### [AIM OF THE EXERCISE]
A single total is needed, the number of lines of this listing that contain the string "Hide".

### [DATASET CONTENT]
----------

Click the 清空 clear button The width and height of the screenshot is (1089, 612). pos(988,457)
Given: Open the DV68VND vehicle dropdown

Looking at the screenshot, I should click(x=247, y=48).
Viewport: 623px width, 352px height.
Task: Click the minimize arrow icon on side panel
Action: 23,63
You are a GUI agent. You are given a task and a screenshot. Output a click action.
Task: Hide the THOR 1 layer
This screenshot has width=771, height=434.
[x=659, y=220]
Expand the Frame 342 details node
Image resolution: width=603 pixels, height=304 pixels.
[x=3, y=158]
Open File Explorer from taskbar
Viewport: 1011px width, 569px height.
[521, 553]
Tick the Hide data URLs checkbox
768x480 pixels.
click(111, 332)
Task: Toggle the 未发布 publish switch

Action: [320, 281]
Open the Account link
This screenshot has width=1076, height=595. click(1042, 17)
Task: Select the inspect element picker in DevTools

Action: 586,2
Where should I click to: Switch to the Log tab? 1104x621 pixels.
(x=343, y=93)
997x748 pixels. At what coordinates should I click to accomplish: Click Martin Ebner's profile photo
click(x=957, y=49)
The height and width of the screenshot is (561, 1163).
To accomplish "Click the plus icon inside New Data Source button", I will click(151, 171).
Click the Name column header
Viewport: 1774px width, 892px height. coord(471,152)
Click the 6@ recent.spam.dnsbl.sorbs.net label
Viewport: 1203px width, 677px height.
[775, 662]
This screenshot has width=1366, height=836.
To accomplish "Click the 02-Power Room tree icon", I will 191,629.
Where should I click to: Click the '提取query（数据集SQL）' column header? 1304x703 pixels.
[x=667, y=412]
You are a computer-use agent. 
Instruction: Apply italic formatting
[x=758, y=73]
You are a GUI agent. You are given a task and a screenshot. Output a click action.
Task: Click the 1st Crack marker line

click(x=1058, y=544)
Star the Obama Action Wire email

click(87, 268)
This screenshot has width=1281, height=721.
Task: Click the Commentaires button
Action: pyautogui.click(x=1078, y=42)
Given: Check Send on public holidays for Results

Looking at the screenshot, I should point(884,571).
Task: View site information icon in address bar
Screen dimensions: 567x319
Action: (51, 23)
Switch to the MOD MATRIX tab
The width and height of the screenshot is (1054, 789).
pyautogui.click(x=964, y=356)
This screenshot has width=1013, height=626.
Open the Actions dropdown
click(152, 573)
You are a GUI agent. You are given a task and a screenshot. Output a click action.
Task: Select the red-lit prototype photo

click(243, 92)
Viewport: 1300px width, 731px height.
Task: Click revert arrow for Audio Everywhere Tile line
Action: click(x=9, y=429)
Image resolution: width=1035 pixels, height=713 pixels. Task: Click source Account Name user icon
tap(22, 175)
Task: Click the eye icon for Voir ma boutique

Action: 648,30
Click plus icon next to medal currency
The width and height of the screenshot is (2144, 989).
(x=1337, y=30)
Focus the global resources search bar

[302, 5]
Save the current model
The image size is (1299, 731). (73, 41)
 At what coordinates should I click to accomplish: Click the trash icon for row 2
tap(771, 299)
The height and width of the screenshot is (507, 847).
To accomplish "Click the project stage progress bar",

----------

### [YOUR RESPONSE]
2